Mesu Dolokoto
- Full name: Mesulame Vuwai Dolokoto
- Born: 21 January 1995 (age 31) Cakaudrove, Fiji
- Height: 181 cm (5 ft 11 in)
- Weight: 112 kg (247 lb; 17 st 9 lb)
- School: Queen Victoria School

Rugby union career
- Position: Hooker
- Current team: Fijian Drua

Amateur team(s)
- Years: Team / Apps / (Points)
- 2020: Boroughmuir Bears / 1 / (5)

Senior career
- Years: Team / Apps / (Points)
- 2018–: Fijian Drua / 9 / (5)
- 2019: Fijian Latui / 4 / (10)
- 2020: Glasgow Warriors / 3 / (15)
- Correct as of 10 February 2022

International career
- Years: Team / Apps / (Points)
- 2018–2019: Fiji Warriors / 4 / (0)
- 2018–2021: Fiji / 10 / (10)
- Correct as of 10 February 2022

= Mesu Dolokoto =

Fijian rugby union player (born 1995)

Mesulame Vuwai Dolokoto (born 21 January 1995) is a Fiji international rugby union player. He played for the Glasgow Warriors in the Pro14 competition.

==Rugby Union career==

===Professional career===

He also trained with the Super Rugby side Brumbies during the 2015 season.

He also represented the Fijian Drua in the 2018 National Rugby Championship. His position of choice is hooker.

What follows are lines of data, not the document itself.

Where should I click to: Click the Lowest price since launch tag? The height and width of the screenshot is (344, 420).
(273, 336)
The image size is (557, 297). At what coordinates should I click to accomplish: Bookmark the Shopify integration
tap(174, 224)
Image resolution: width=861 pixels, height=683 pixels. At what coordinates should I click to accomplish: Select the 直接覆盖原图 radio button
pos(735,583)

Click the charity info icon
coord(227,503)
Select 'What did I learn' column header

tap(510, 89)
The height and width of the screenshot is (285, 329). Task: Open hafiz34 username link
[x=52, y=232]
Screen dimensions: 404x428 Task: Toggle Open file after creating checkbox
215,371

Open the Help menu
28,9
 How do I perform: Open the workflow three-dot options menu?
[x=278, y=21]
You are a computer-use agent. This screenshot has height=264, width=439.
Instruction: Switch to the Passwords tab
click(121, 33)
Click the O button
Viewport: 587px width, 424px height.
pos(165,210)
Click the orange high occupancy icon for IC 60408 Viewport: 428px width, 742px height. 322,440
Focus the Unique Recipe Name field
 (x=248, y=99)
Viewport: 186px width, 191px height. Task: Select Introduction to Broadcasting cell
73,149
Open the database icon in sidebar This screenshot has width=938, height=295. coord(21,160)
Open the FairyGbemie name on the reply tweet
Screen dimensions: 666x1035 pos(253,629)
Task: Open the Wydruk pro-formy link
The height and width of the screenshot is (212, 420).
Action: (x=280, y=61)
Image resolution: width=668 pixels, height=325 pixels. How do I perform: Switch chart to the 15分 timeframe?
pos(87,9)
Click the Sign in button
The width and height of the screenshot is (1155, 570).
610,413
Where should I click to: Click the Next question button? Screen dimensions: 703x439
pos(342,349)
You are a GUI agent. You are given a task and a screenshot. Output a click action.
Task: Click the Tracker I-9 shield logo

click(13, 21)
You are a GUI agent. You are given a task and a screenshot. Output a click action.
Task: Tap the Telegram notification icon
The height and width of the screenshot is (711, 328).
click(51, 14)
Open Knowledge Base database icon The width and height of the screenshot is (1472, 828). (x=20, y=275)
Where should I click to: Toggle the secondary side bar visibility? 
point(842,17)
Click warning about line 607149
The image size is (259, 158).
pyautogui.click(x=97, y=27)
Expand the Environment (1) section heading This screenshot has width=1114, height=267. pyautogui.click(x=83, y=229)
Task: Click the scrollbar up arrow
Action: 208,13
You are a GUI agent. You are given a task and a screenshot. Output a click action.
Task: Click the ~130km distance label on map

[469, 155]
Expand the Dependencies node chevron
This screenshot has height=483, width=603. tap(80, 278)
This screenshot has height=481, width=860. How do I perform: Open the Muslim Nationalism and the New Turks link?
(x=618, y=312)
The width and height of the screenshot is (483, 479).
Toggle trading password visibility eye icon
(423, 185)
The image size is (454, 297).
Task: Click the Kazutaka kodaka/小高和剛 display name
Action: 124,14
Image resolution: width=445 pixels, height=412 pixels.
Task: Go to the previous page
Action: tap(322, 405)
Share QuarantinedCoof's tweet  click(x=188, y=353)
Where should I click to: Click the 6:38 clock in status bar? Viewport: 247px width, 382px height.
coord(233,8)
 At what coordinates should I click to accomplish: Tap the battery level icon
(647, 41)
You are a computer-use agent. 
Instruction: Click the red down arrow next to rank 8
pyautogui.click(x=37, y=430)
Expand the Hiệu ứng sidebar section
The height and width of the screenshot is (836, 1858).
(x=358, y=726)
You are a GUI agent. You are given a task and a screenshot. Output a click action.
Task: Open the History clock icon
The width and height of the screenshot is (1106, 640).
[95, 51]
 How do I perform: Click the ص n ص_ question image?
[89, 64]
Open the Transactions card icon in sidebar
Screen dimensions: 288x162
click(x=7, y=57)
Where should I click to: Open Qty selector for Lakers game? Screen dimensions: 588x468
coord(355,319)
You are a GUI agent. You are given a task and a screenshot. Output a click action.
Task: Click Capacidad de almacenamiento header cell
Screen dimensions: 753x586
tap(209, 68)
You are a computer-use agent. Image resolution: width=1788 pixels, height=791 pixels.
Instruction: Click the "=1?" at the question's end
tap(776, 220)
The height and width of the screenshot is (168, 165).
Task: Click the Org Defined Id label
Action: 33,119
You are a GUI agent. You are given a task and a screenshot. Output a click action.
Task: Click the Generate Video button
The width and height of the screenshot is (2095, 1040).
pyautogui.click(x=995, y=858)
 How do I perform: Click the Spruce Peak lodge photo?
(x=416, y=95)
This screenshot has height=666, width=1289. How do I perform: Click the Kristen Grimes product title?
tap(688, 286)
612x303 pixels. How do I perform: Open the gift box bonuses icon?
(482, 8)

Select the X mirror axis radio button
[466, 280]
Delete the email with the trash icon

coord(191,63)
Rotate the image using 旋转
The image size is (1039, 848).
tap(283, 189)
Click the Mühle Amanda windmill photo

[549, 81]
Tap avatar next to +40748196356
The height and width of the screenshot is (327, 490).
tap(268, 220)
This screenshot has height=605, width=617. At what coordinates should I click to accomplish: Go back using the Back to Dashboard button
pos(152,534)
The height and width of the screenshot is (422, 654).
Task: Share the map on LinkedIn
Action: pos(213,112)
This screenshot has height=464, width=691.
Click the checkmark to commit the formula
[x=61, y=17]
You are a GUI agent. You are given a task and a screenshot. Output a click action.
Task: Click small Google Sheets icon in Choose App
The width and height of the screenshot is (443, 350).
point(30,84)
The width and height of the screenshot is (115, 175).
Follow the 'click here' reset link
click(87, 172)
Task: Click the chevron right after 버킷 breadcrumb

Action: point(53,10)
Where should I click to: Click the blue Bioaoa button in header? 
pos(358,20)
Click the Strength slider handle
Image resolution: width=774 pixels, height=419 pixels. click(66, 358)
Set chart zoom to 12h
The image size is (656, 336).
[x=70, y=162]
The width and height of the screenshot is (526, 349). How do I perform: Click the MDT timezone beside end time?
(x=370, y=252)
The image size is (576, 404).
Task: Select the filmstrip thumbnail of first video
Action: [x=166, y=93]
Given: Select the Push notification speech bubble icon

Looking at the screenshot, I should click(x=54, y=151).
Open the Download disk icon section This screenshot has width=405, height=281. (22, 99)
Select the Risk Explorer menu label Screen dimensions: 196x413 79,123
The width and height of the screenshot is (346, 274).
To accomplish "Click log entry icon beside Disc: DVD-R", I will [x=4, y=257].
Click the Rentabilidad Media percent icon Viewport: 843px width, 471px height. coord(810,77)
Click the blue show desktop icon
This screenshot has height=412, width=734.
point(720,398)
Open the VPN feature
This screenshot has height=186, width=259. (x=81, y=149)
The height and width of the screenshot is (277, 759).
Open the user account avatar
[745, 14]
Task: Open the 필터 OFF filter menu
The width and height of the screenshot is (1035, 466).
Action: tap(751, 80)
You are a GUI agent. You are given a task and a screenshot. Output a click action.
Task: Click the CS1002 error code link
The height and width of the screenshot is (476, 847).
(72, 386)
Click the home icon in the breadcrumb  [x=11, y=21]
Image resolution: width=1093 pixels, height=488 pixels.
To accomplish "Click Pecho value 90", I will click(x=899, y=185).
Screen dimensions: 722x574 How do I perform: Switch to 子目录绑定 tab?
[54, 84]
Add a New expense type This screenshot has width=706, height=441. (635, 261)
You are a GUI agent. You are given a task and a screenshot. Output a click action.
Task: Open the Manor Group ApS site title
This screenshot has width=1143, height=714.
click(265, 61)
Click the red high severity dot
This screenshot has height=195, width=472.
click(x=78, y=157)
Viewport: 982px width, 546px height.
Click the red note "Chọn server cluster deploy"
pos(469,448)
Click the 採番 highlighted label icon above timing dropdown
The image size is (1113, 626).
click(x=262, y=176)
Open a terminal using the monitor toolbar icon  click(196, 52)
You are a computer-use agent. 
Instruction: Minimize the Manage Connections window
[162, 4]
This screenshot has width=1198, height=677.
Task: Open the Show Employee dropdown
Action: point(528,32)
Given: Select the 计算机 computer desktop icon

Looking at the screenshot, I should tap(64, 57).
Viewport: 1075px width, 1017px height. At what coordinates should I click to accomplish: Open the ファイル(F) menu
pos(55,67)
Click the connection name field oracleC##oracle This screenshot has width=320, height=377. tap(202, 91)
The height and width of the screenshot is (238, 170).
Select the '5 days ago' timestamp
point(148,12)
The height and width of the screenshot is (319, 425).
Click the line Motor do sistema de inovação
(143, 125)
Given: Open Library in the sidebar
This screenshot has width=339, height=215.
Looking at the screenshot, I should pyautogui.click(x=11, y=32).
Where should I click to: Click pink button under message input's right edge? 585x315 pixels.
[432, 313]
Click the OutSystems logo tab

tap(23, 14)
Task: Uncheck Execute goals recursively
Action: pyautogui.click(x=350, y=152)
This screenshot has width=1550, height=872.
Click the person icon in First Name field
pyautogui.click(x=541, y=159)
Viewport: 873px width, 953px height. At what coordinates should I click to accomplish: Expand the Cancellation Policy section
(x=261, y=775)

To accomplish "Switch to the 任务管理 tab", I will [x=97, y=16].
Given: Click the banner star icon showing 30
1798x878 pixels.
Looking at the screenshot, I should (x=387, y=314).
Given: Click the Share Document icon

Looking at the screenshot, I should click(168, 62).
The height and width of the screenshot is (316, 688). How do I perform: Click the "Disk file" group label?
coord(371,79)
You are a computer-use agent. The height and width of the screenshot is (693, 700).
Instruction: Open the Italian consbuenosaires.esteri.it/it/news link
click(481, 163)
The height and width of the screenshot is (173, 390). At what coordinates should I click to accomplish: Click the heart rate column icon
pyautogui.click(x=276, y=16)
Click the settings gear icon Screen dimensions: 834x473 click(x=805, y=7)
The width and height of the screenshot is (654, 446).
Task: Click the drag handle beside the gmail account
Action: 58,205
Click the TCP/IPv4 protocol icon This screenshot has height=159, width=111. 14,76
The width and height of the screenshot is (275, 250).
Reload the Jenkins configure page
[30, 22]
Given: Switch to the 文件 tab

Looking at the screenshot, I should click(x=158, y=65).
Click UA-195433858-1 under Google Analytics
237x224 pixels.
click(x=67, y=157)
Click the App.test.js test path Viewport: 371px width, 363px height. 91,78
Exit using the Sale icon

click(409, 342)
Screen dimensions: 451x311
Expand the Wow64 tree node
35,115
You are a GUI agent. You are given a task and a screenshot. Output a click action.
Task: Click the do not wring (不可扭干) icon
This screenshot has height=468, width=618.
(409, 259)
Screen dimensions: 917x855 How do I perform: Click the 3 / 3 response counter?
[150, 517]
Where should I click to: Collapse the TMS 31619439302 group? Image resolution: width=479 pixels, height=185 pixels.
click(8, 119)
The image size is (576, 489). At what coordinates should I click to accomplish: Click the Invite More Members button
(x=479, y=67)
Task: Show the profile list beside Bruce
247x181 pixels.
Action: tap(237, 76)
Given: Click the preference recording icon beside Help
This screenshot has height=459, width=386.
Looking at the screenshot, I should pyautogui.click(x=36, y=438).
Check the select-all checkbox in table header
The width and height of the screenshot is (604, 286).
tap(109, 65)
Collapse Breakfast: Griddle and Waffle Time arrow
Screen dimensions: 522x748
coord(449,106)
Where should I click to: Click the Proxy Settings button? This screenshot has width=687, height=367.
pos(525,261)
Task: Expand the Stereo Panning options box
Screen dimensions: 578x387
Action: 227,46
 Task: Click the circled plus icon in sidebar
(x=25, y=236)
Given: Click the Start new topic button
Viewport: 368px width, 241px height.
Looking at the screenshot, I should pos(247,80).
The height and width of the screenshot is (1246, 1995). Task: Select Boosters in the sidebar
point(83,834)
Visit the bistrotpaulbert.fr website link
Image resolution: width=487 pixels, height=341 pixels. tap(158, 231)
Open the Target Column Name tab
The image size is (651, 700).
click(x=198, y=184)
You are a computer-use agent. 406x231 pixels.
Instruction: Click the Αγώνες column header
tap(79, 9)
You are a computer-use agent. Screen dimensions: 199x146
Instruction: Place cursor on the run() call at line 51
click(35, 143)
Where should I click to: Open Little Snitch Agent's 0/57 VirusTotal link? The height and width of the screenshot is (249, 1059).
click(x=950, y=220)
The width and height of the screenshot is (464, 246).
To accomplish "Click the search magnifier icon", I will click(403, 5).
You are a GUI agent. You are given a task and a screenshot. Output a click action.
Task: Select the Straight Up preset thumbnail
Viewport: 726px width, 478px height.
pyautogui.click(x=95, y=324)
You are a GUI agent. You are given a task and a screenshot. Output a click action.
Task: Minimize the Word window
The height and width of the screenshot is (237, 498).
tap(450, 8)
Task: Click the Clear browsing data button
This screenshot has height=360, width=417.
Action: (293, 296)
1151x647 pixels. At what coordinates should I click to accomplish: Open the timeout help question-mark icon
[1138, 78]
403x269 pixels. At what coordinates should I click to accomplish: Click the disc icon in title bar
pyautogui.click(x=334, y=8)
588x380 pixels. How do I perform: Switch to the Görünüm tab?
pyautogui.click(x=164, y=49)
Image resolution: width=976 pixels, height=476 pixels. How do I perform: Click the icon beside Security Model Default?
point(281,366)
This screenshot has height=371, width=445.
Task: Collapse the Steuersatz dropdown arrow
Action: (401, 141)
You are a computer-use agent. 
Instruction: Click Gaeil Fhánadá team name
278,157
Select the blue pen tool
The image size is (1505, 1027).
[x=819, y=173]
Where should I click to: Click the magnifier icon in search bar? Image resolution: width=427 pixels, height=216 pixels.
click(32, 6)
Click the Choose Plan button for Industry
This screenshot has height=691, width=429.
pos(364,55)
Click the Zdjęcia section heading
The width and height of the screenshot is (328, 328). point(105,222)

He joined Glasgow Warriors in 2019. He made his competitive debut for the club on 14 February 2020, scoring 2 tries on his debut against Zebre. He is Glasgow Warrior No. 309.

He played for the Boroughmuir Bears in the Super 6. He scored a try on his debut for the side on 19 January 2020.

He signed with Fijian Drua again in 2021.